I hate to be the bearer of bad news: but you and others are not special anymore..This is what happens when Gentrification start taking over.

I started the nail salon I did some research to find out what was happening in New Haven, what was coming and what they have planned is incredible. I think the growth has been slower than anticipated, but I can see it coming just from the time that I was introduced to New Haven to now.”

I have been see it coming.It is call Gentrification.

posted by: mcg2000 on September 6, 2017  8:51pm

Three Fifths, how does gentrification hurt a nail salon’s business? If anything, shouldn’t an influx of luxury housing help a luxury business like a nail salon?
And gentrication or not, nail salons could attract workers in the area who don’t necessarily live in New Haven who get their nails done during their lunch hour. Alluding to my earlier comments regarding the mayoral debates, a second floor walk up business obviously can’t accommodate disabled people who can’t use stairs, but I think the real reason growth is slow is lack of advertising especially outside the Yale community and competition from nearby Fashion Nails, which has been around for years.

posted by: GroveStreet on September 7, 2017  6:33am

Wish your business well and that most people realize that because they don’t know about it in its first year does not mean that you don’t want their business.

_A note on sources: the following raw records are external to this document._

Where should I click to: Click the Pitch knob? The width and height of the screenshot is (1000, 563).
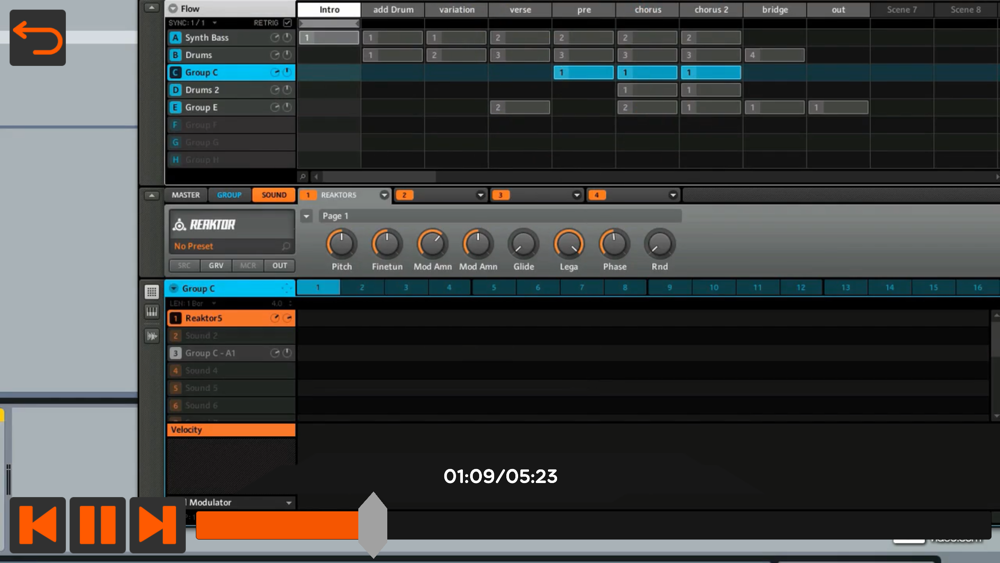(341, 243)
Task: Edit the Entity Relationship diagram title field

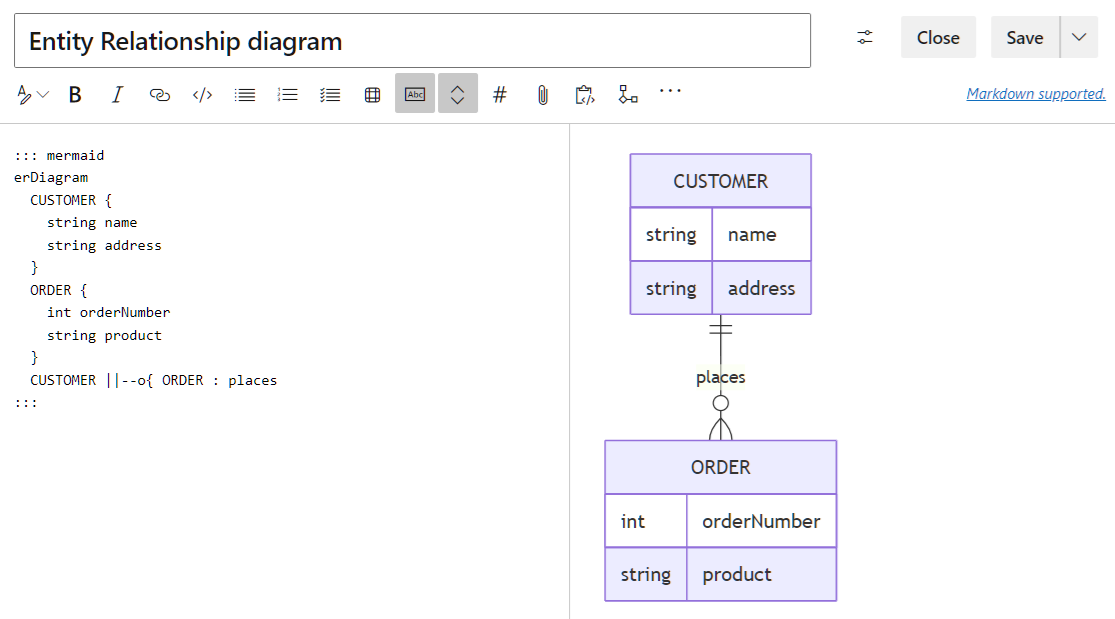Action: click(400, 39)
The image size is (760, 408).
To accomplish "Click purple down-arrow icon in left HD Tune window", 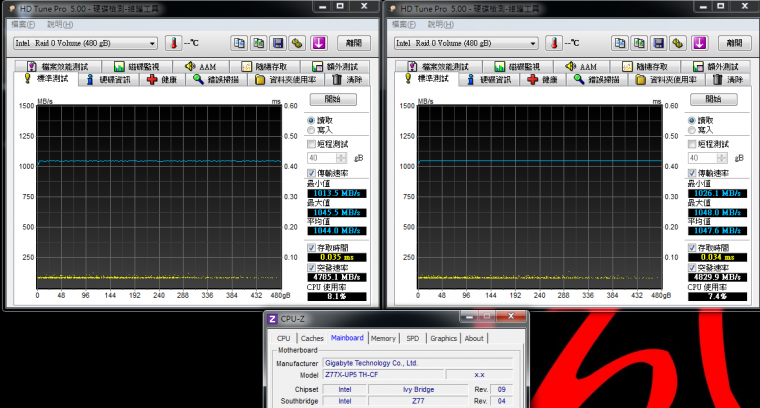I will tap(318, 43).
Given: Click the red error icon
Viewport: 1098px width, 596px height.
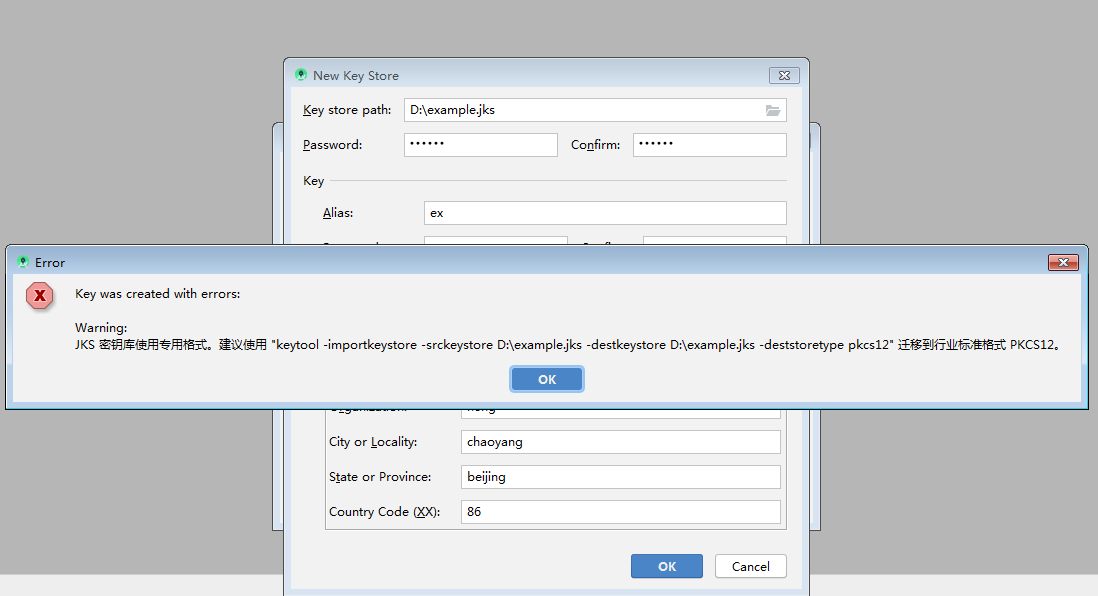Looking at the screenshot, I should click(39, 296).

The only thing more foolish than that would be to suggest that downtown New Haven has become so elite that new businesses don’t want broad support. Maybe when people aren’t begging while pissing on a tree in broad daylight in the town square, we can begin to think our city has become elite.

Welcome to New Haven.

posted by: mcg2000 on September 7, 2017  7:33am

Grove Street - The article was replete with references to Yale including 10 percent student discounts (which could go to students from other colleges like Gateway Community College)  with scant mention of how to attract other clients including those who work in nearby workplaces like the courthouses and banks. Not to mention some Yalies may not need the 10 percent discount as much as non Yale student locals.  I feel that if someone doesn’t market their business to me, either they have enough business that they don’t need mine or they’re aiming for a different type of clientele. By contrast, when I-Brow studio, who provides manicures and pedicures, opened over two years ago on Church Street, they were all over Groupon. I think when I finally learned about this business last month, I think I saw that this business had Sunday hours. If I were Ms. Jayne, I’d highlight the Sunday hours which sets her business apart from Fashion Nails and consider going on Groupon and Living Social.

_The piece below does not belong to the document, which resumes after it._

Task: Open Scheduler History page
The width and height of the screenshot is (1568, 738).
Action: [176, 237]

posted by: GroveStreet on September 7, 2017  8:15am

But you aren’t Ms. Jaynes and no one knows of your business acumen. She seems to be succeeding and now you know about it. There is no requirement to do Groupon. Just stay with your provider then and don’t make accusations about others.

posted by: mcg2000 on September 7, 2017  8:53am

No, Grove Street, I am not Ms. Jayne. However, she is the one who is said her business is growing slower than anticipated, not me, meaning she’s seeking new customers. I was merely suggesting ideas to promote the business, which she is free to ignore. I am looking for a nail place open on Sundays so it may be worth giving her a shot.

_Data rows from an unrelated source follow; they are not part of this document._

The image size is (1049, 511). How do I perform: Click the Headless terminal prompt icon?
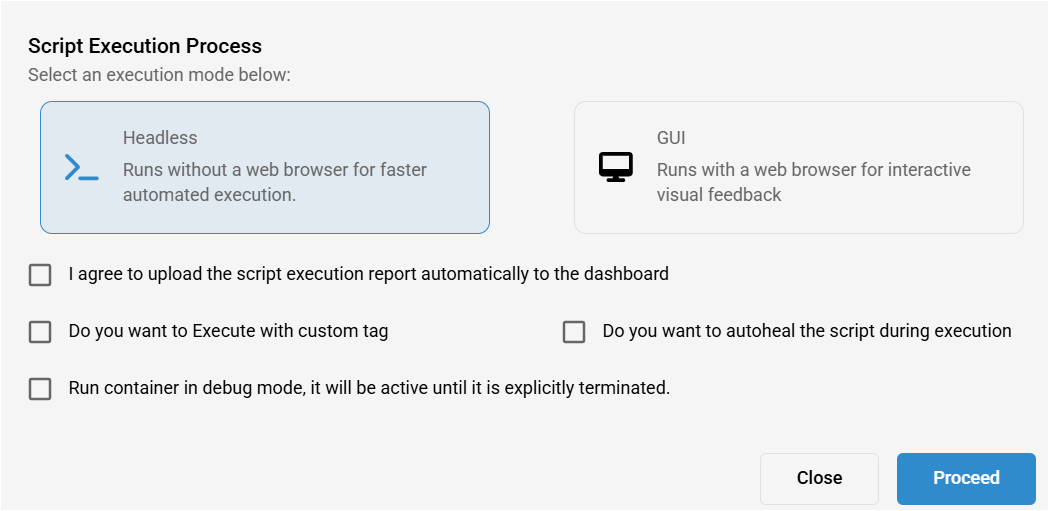81,168
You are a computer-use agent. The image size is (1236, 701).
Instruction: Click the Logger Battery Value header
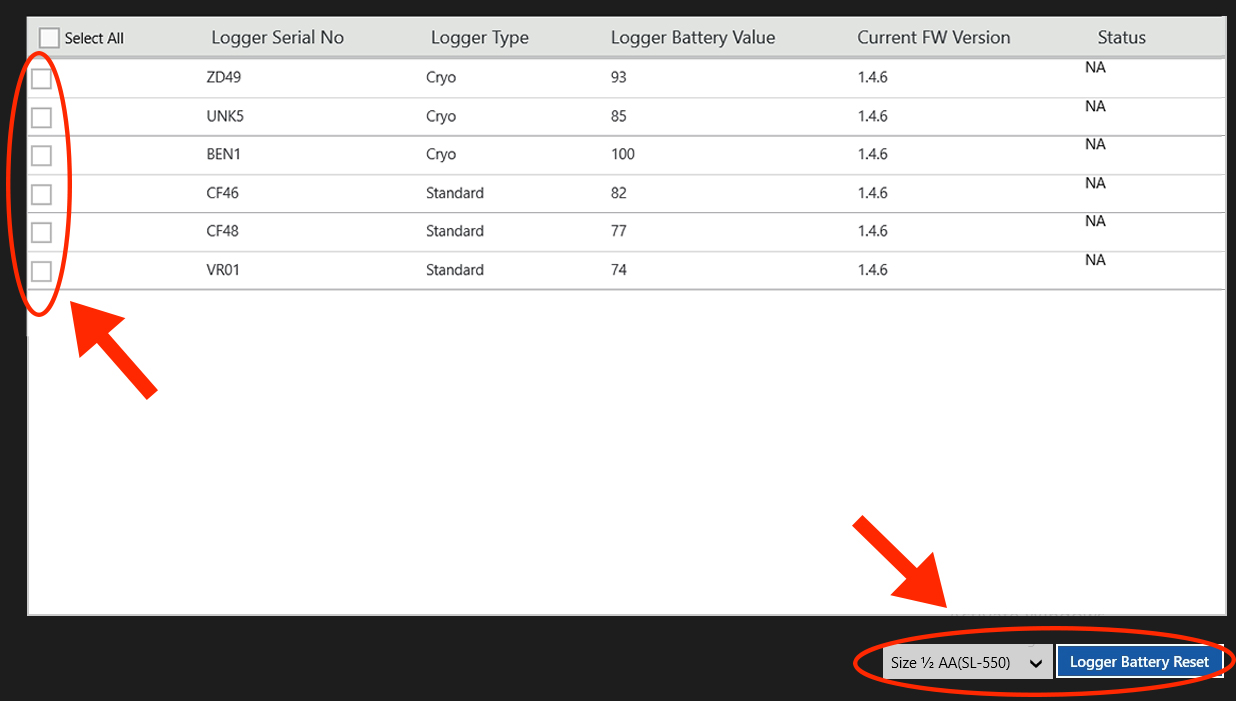[x=692, y=38]
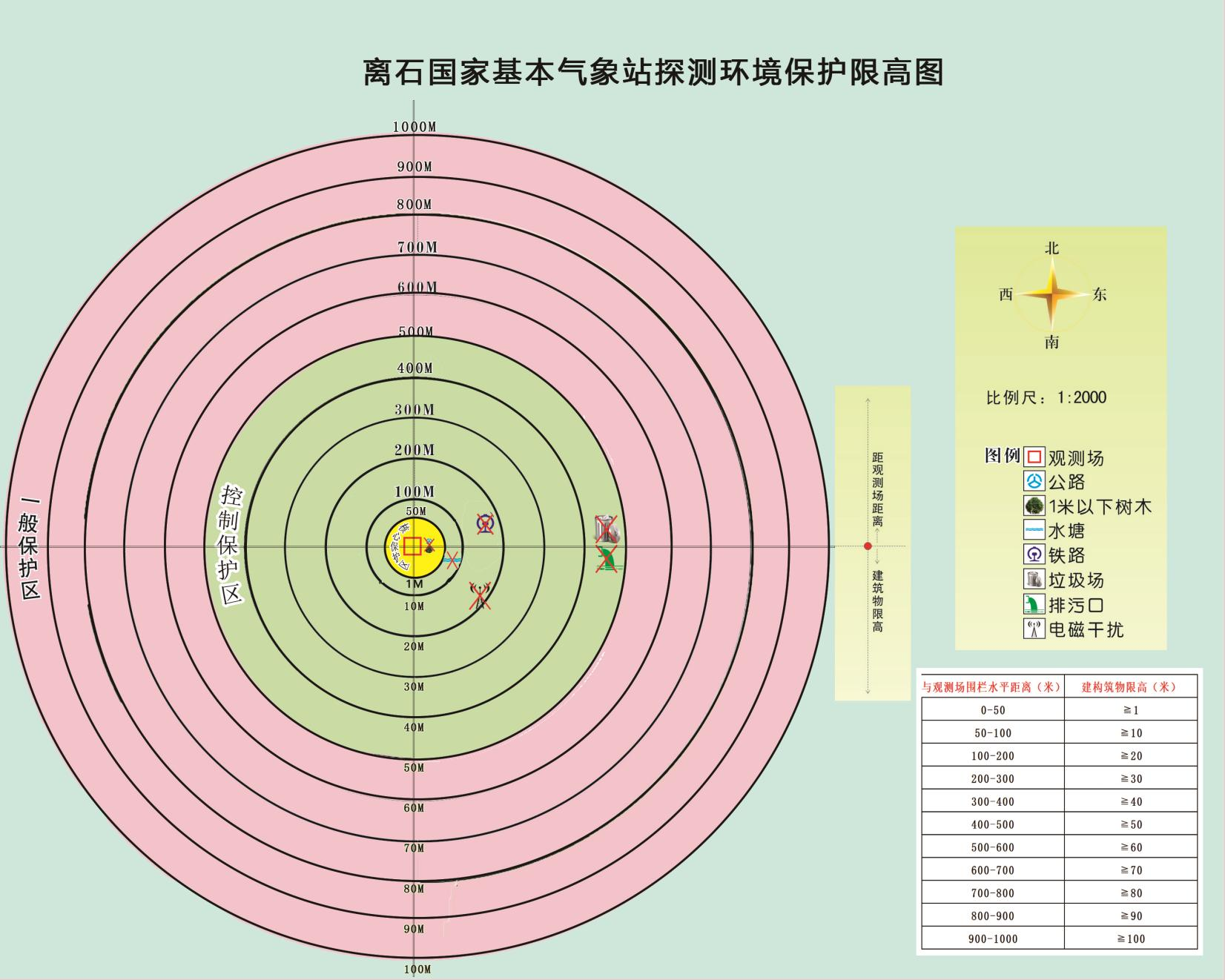
Task: Click the 比例尺 1:2000 scale text
Action: tap(1046, 397)
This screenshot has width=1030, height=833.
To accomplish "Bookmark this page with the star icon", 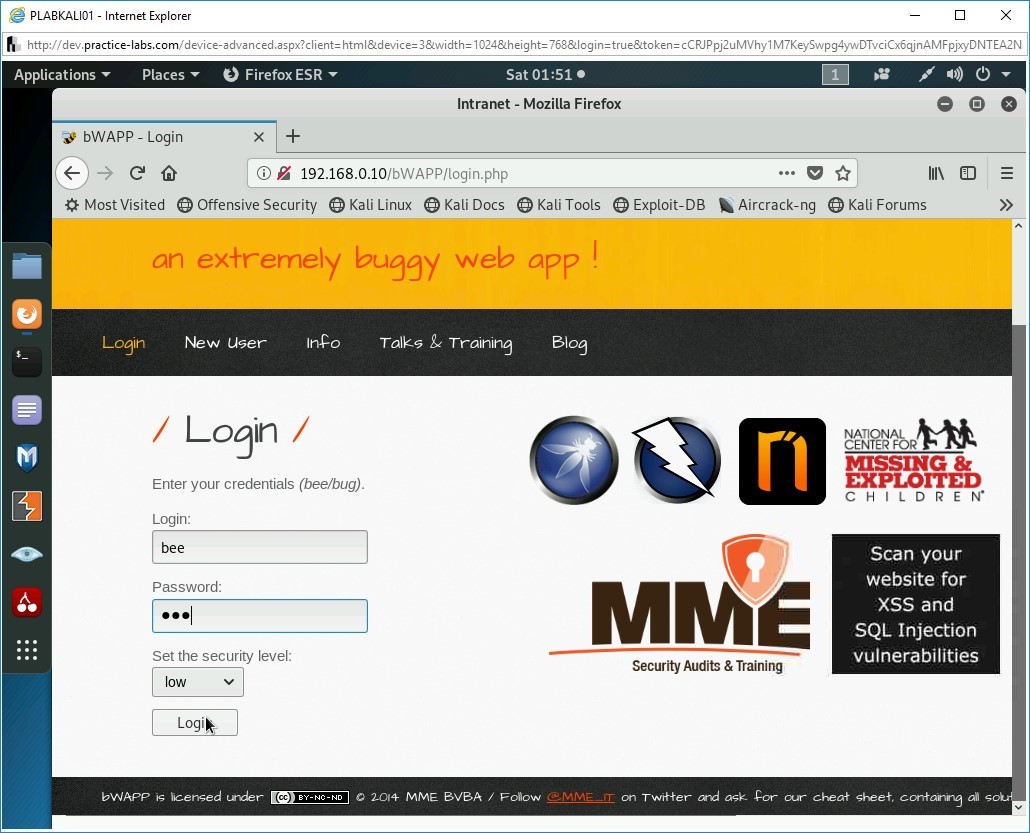I will [x=843, y=173].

posted by: 1644 on September 7, 2017  11:48am

mcg:  The article explains why the owner targeted Yalies:  she is smack in the middle of the campus, directly across the street from a a graduate student dorm.  Yes, the next circle of potential customers would be courthouse and bank workers.  My wife enjoys Living Social and Groupon, but they are expensive for the businesses, who generally get only half of the already reduced price users pay.

35’s. I am amused that you see gentrification when a African American woman is highly successful selling a service associated with the lower and middle class women, not gentry.

posted by: Markeshia Ricks on September 7, 2017  1:23pm

A clarification: Mrs. Jaynes is not referencing a slow growth in her business anywhere in this article. She was speaking about the city’s planned growth and the reality of that growth. Hope that helps.